LUCENT: Durable UC Control With Mirikizumab Through 4 Years, With Fernando Magro, MD, PhD

Published on: February 26, 2026

4-year LUCENT data show mirikizumab reduces UC-related hospitalizations and surgeries, supporting durable remission and potential disease modification.

Long-term findings from the LUCENT clinical program continue to strengthen the case for mirikizumab (Omvoh) as a potential disease-modifying therapy in moderately-to-severely active ulcerative colitis (UC).

Data presented at the 21st Congress of European Crohn’s and Colitis Congress (ECCO) demonstrate the p19-directed interleukin (IL)-23 monoclonal antibody’s sustained efficacy and safety through 212 weeks of continuous treatment across the LUCENT-1 (induction), LUCENT-2 (maintenance), and LUCENT-3 (open-label extension) trials.

Mirikizumab was approved for the treatment of UC in 2023 based on LUCENT program data from a pair of trials, UC-1 , a 12-week induction study, and UC-2, a 40-week maintenance study. Most recently, the US Food and Drug Administration approved a single-injection, once-monthly maintenance regimen (200 mg/2 mL) of mirikizumab for subcutaneous use in adults with UC after demonstrating bioequivalence to the previously approved 2-injection regimen.

Study investigator Fernando Magro, MD, PhD, head of clinical pharmacology at University Hospital São João, noted that the LUCENT program’s design mirrors the real-world management of UC, allowing investigators to evaluate not only early response but durability and impact on hard clinical outcomes.

Preventing UC-related hospitalizations and surgeries is a key goal outlined in SPIRIT consensus recommendations for disease-modification trials. During LUCENT-1, patients randomized to intravenous mirikizumab 300 mg every 4 weeks demonstrated lower rates of UC-related hospitalizations and surgeries compared with placebo. Those who achieved clinical response at week 12 and continued on subcutaneous mirikizumab 200 mg every 4 weeks in LUCENT-2 maintained those reductions, with no UC-related hospitalizations or surgeries reported in the mirikizumab-treated group during maintenance.

Of note, the durability of benefit extended into LUCENT-3. Among 316 patients entering the open-label extension, representing 835 patient-years of exposure, a single UC-related hospitalization was reported over 3 years, corresponding to an exposure-adjusted incidence rate of 0.1 per 100 patient-years. No UC-related surgeries were observed. Taken together, Magro says these results suggest sustained suppression of disease activity over 4 years of continuous treatment.

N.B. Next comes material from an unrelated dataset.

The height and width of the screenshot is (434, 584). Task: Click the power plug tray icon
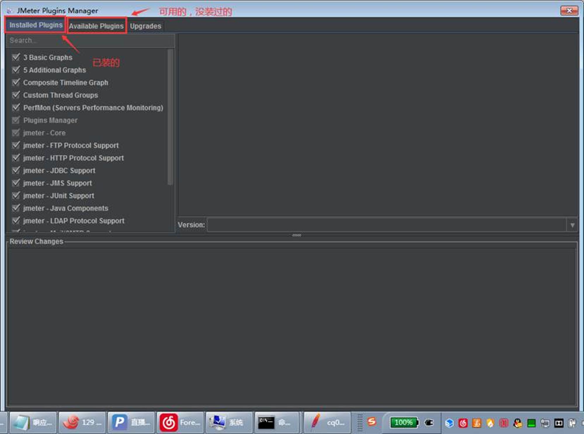pyautogui.click(x=429, y=423)
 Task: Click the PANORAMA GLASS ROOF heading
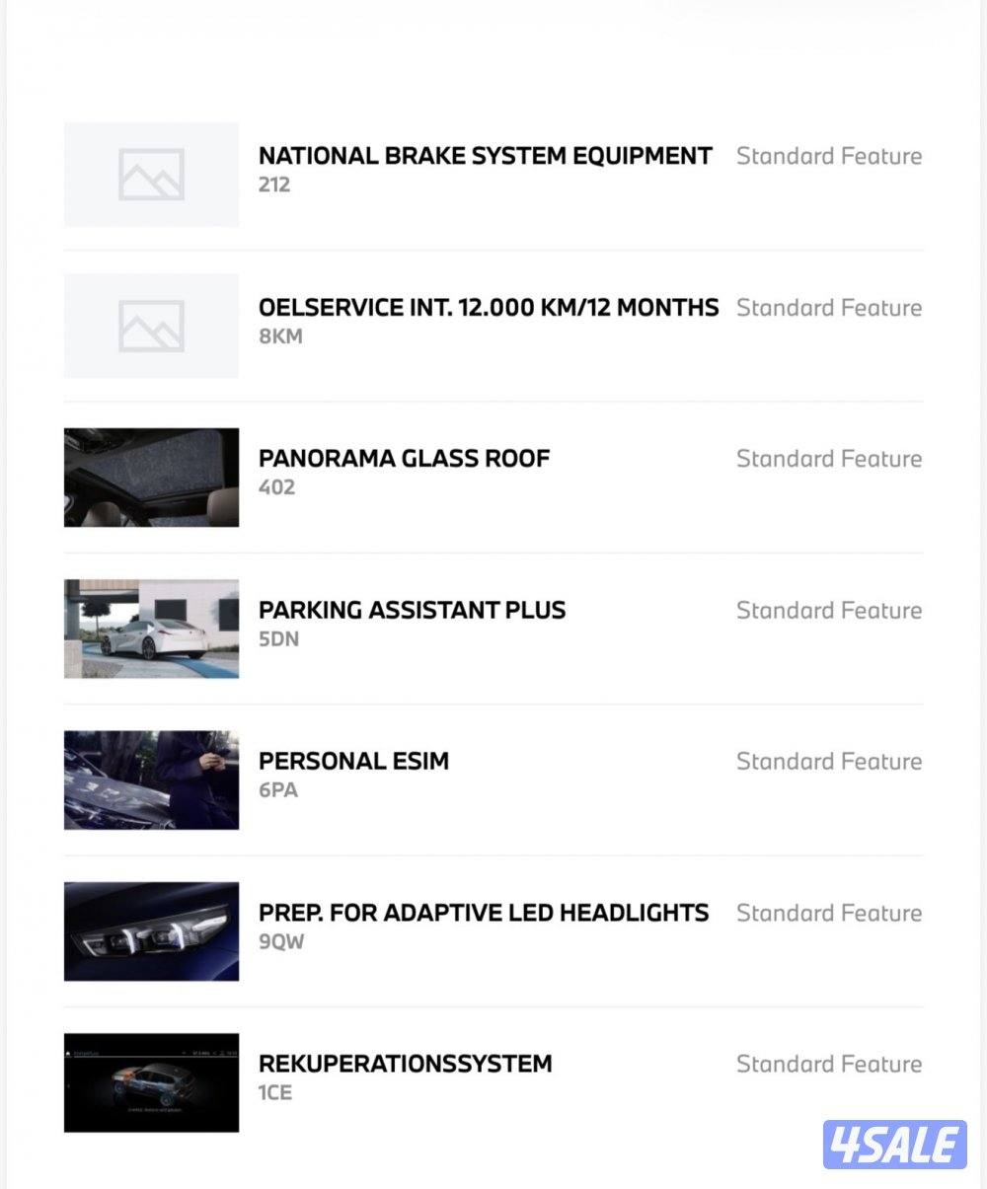(404, 459)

“It is amazing that we are changing the outcome and the natural history of ulcerative colitis with mirikizumab,” he said.

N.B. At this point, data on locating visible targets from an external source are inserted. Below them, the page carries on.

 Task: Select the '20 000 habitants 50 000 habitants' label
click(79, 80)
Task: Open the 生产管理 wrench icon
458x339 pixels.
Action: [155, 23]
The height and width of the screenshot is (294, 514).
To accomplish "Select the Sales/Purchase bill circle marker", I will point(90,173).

Magro additionally emphasized that early achievement of endoscopic and histo-endoscopic mucosal improvement after induction was closely linked to improved 1-year outcomes. Patients who reached remission at 1 year experienced stability over time, with no reported hospitalizations or surgeries through 4 years. Such durability, Magro noted, signals more than short-term symptom control—it suggests modification of the disease course itself.

The concept of “disease clearance,” encompassing endoscopic remission, histologic remission, and absence of symptoms, further underscores this shift, with roughly 60% of patients achieving this deep remission at 1 year and many maintaining it long term.

Given the significant morbidity associated with colectomy and the profound impact hospitalizations and surgery have on quality of life, Magro says sustained reductions in these outcomes represent a meaningful advance.

Editors’ note: Magro reports relevant disclosures with Abbvie, Arena, Biogen, Bristol-Myers Squibb, Falk, Ferring, Hospira, Janssen, Laboratórios Vitoria, Pfizer, Lilly, Merck Sharp & Dohme, Sandoz, Takeda, UCB, and Vifor.

References

Magro F, Ananthakrishnan A, Kobayashi T, et al. Mirikizumab treatment decreases Ulcerative Colitis-related surgery and hospitalisation rates: 4-year LUCENT studies results. Presented at 21st Congress of European Crohn’s and Colitis Congress (ECCO), February 18–21, 2026, Stockholm, Sweden.
Campbell P. FDA Approves Mirikizumab (Omvoh) for Ulcerative Colitis. HCPLive. October 26, 2023. Accessed February 26, 2026. https://www.hcplive.com/view/fda-approves-mirikizumab-omvoh-for-ulcerative-colitis
Livingston R. FDA Approves Single-Dose Formulation of Mirikizumab-mrkz for Ulcerative Colitis. HCPLive. October 27, 2025. Accessed February 26, 2026. https://www.hcplive.com/view/fda-approves-single-dose-formulation-of-mirikizumab-mrkz-for-ulcerative-colitis

LUCENT: Durable UC Control With Mirikizumab Through 4 Years, With Fernando Magro, MD, PhD

References

Magro F, Ananthakrishnan A, Kobayashi T, et al. Mirikizumab treatment decreases Ulcerative Colitis-related surgery and hospitalisation rates: 4-year LUCENT studies results. Presented at 21st Congress of European Crohn’s and Colitis Congress (ECCO), February 18–21, 2026, Stockholm, Sweden.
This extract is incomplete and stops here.